→ WRITTEN EXERCISE:
Render every line of the listing below as a Markdown table with the columns Row and Text. Number the rows in order and leave out blank lines.

→ DATA PROVIDED:
- - - - - - -

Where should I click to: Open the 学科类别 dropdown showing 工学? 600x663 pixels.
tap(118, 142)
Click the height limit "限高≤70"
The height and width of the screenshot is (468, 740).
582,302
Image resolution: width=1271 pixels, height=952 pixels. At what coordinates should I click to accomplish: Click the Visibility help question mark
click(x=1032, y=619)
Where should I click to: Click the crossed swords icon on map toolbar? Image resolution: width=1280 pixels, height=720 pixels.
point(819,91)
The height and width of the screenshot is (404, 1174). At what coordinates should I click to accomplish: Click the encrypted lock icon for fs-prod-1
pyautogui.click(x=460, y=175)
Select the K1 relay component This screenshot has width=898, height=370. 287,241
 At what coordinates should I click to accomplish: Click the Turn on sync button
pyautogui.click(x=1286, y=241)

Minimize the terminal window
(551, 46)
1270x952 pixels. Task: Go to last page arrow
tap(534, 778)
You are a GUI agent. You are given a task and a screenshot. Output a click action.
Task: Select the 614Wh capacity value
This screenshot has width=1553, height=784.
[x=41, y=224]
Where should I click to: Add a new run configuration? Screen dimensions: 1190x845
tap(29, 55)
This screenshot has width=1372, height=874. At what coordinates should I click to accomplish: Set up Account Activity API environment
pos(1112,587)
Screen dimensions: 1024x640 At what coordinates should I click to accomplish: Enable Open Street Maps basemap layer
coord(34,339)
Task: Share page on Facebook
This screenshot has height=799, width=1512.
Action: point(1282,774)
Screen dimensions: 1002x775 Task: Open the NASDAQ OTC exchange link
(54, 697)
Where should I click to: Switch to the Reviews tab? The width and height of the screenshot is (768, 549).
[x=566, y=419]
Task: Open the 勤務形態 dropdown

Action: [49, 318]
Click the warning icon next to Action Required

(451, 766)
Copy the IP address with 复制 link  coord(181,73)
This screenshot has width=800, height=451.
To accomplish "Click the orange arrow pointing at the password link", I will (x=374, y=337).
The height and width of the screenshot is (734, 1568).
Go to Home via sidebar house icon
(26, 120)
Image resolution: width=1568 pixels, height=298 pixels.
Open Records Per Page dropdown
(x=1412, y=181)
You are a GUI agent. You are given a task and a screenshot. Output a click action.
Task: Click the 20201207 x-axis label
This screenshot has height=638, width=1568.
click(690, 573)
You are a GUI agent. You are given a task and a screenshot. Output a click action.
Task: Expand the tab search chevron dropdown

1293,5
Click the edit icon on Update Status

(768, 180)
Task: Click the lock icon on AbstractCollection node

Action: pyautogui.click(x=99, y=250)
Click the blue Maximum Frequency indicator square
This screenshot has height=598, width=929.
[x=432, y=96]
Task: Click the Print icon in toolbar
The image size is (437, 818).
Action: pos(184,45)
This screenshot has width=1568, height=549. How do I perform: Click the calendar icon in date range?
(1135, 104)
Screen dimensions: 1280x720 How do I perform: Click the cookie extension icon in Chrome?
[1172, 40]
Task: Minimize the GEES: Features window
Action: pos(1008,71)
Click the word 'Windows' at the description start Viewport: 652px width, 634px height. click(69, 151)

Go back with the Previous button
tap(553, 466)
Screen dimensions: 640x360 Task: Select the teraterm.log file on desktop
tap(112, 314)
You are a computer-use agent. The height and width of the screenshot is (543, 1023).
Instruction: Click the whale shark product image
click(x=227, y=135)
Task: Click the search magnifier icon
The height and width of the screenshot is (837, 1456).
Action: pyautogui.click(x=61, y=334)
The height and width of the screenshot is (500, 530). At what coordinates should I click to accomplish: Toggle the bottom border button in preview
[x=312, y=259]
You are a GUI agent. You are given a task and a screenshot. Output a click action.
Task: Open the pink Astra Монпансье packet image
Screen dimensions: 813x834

- - - - - - -

→ RESULT OF THE TASK:
| Row | Text |
|---|---|
| 1 | Where should I click to: Open the 学科类别 dropdown showing 工学? 600x663 pixels. |
| 2 | tap(118, 142) |
| 3 | Click the height limit "限高≤70" |
| 4 | The height and width of the screenshot is (468, 740). |
| 5 | 582,302 |
| 6 | Image resolution: width=1271 pixels, height=952 pixels. At what coordinates should I click to accomplish: Click the Visibility help question mark |
| 7 | click(x=1032, y=619) |
| 8 | Where should I click to: Click the crossed swords icon on map toolbar? Image resolution: width=1280 pixels, height=720 pixels. |
| 9 | point(819,91) |
| 10 | The height and width of the screenshot is (404, 1174). At what coordinates should I click to accomplish: Click the encrypted lock icon for fs-prod-1 |
| 11 | pyautogui.click(x=460, y=175) |
| 12 | Select the K1 relay component This screenshot has width=898, height=370. 287,241 |
| 13 |  At what coordinates should I click to accomplish: Click the Turn on sync button |
| 14 | pyautogui.click(x=1286, y=241) |
| 15 | Minimize the terminal window |
| 16 | (551, 46) |
| 17 | 1270x952 pixels. Task: Go to last page arrow |
| 18 | tap(534, 778) |
| 19 | You are a GUI agent. You are given a task and a screenshot. Output a click action. |
| 20 | Task: Select the 614Wh capacity value |
| 21 | This screenshot has width=1553, height=784. |
| 22 | [x=41, y=224] |
| 23 | Where should I click to: Add a new run configuration? Screen dimensions: 1190x845 |
| 24 | tap(29, 55) |
| 25 | This screenshot has width=1372, height=874. At what coordinates should I click to accomplish: Set up Account Activity API environment |
| 26 | pos(1112,587) |
| 27 | Screen dimensions: 1024x640 At what coordinates should I click to accomplish: Enable Open Street Maps basemap layer |
| 28 | coord(34,339) |
| 29 | Task: Share page on Facebook |
| 30 | This screenshot has height=799, width=1512. |
| 31 | Action: point(1282,774) |
| 32 | Screen dimensions: 1002x775 Task: Open the NASDAQ OTC exchange link |
| 33 | (54, 697) |
| 34 | Where should I click to: Switch to the Reviews tab? The width and height of the screenshot is (768, 549). |
| 35 | [x=566, y=419] |
| 36 | Task: Open the 勤務形態 dropdown |
| 37 | Action: [49, 318] |
| 38 | Click the warning icon next to Action Required |
| 39 | (451, 766) |
| 40 | Copy the IP address with 复制 link  coord(181,73) |
| 41 | This screenshot has width=800, height=451. |
| 42 | To accomplish "Click the orange arrow pointing at the password link", I will (x=374, y=337). |
| 43 | The height and width of the screenshot is (734, 1568). |
| 44 | Go to Home via sidebar house icon |
| 45 | (26, 120) |
| 46 | Image resolution: width=1568 pixels, height=298 pixels. |
| 47 | Open Records Per Page dropdown |
| 48 | (x=1412, y=181) |
| 49 | You are a GUI agent. You are given a task and a screenshot. Output a click action. |
| 50 | Task: Click the 20201207 x-axis label |
| 51 | This screenshot has height=638, width=1568. |
| 52 | click(690, 573) |
| 53 | You are a GUI agent. You are given a task and a screenshot. Output a click action. |
| 54 | Task: Expand the tab search chevron dropdown |
| 55 | 1293,5 |
| 56 | Click the edit icon on Update Status |
| 57 | (768, 180) |
| 58 | Task: Click the lock icon on AbstractCollection node |
| 59 | Action: pyautogui.click(x=99, y=250) |
| 60 | Click the blue Maximum Frequency indicator square |
| 61 | This screenshot has height=598, width=929. |
| 62 | [x=432, y=96] |
| 63 | Task: Click the Print icon in toolbar |
| 64 | The image size is (437, 818). |
| 65 | Action: pos(184,45) |
| 66 | This screenshot has width=1568, height=549. How do I perform: Click the calendar icon in date range? |
| 67 | (1135, 104) |
| 68 | Screen dimensions: 1280x720 How do I perform: Click the cookie extension icon in Chrome? |
| 69 | [1172, 40] |
| 70 | Task: Minimize the GEES: Features window |
| 71 | Action: pos(1008,71) |
| 72 | Click the word 'Windows' at the description start Viewport: 652px width, 634px height. click(69, 151) |
| 73 | Go back with the Previous button |
| 74 | tap(553, 466) |
| 75 | Screen dimensions: 640x360 Task: Select the teraterm.log file on desktop |
| 76 | tap(112, 314) |
| 77 | You are a computer-use agent. The height and width of the screenshot is (543, 1023). |
| 78 | Instruction: Click the whale shark product image |
| 79 | click(x=227, y=135) |
| 80 | Task: Click the search magnifier icon |
| 81 | The height and width of the screenshot is (837, 1456). |
| 82 | Action: pyautogui.click(x=61, y=334) |
| 83 | The height and width of the screenshot is (500, 530). At what coordinates should I click to accomplish: Toggle the bottom border button in preview |
| 84 | [x=312, y=259] |
| 85 | You are a GUI agent. You are given a task and a screenshot. Output a click action. |
| 86 | Task: Open the pink Astra Монпансье packet image |
| 87 | Screen dimensions: 813x834 |